Text extract:
◇ ◇ ◇ ◇ ◇

Please see The HDF Group's new Support Portal for the latest information.
Contents:
- Description ?
- Programming Model
- File Creation Property List
- File Access Property List
- Dataset Creation Property List
- Data Access/Transfer Property List
Description
As defined in the Introductory Topics, a property is a characteristic or feature associated with an HDF5 object, and all HDF5 objects have default properties which handle the most common needs.
The default properties can be modified by use of the Property List interface and function parameters.
The Property List API allows a user to take advantage of the more powerful features in HDF5. In HDF5 1.6, it supports unusual cases when:
- Creating Files
- Accessing Files
- Creating Datasets
- Accessing Datasets
There is a programming model for working with property lists in HDF5.
In Summary:
Properties are features of HDF5 objects, that can be changed by use of the Property List API and function parameters. Property lists provide a mechanism for adding functionality to HDF5 calls without increasing the number of arguments used for a given call. The Property List API supports unusual cases when creating and accessing HDF5 objects. |
Programming Model
Default properties are specified by simply passing inH5P_DEFAULT
(C) / H5P_DEFAULT_F
(F90) for
the property list parameter in those functions for which
properties can be changed.
The programming model for changing a property list is as follows:
-
Create a copy or "instance" of the desired pre-defined property type, using the H5Pcreate (C) / h5pcreate_f (F90) call. This will return a property list identifier. Please see the Reference Manual entry for H5Pcreate (C) / h5pcreate_f (F90), for a comprehensive list of the property types.

◇ ◇ ◇ ◇ ◇

Set task 1: In the entries, from the line with "How do I perform: Click" to the line with "click(x=65, y=697)", substitute "title" for "heading" and change nothing else. Leave the pictures out.

The records:
◇ ◇ ◇ ◇ ◇

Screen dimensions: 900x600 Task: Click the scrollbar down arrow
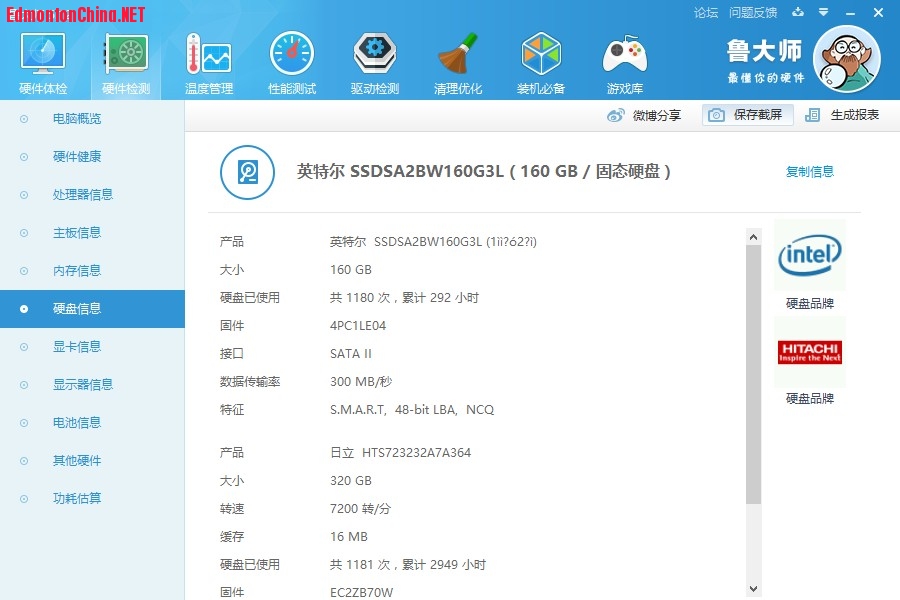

◇ ◇ ◇ ◇ ◇

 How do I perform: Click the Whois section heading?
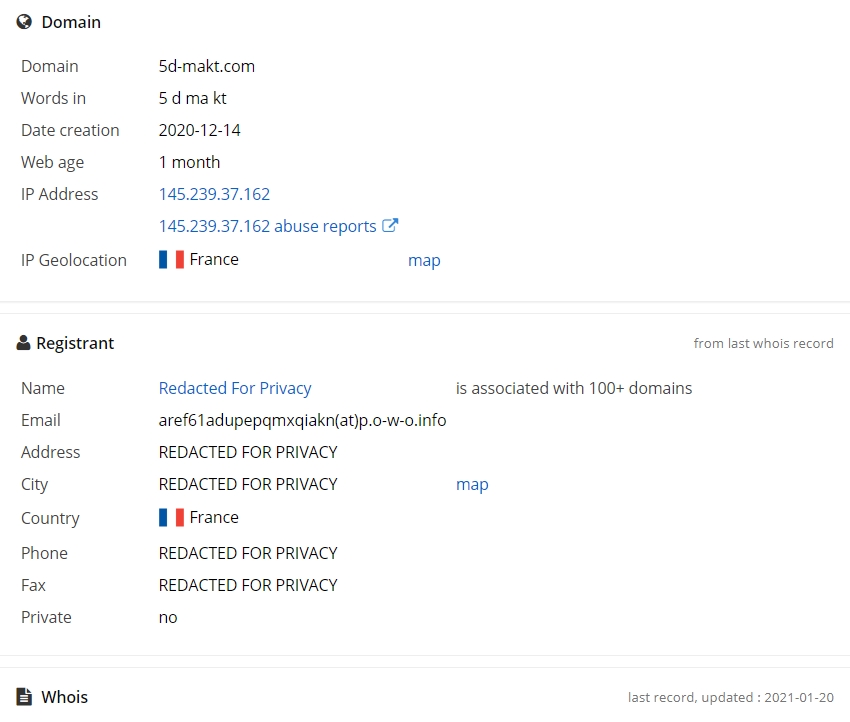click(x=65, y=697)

◇ ◇ ◇ ◇ ◇

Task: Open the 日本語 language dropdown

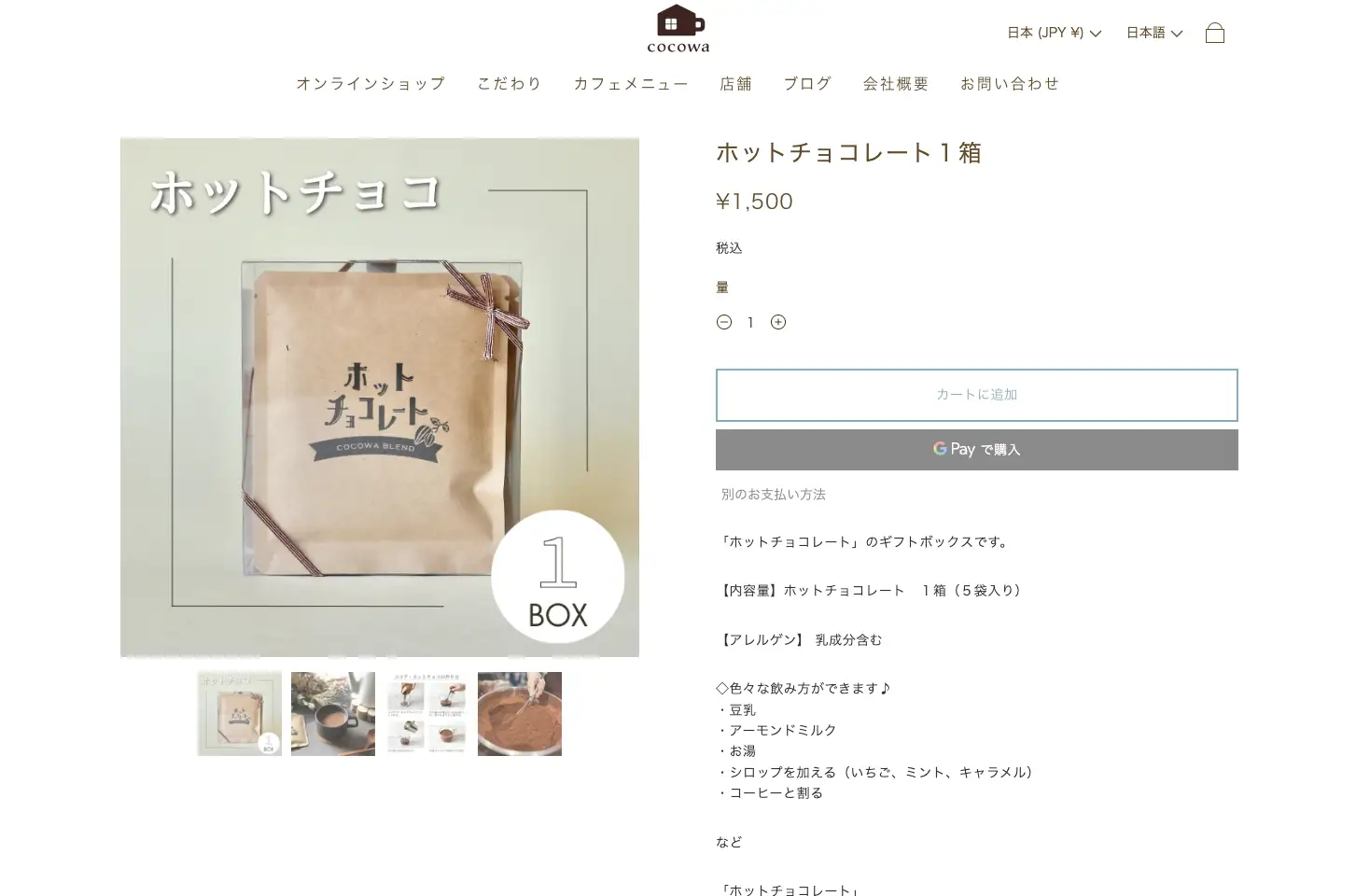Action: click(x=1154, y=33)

◇ ◇ ◇ ◇ ◇

Set task 2: List every property list that the contents list of the HDF5 property lists text names.

Full output 1:
 How do I perform: Click the Whois section title?
click(x=65, y=697)

Full output 2:
- File Creation Property List
- File Access Property List
- Dataset Creation Property List
- Data Access/Transfer Property List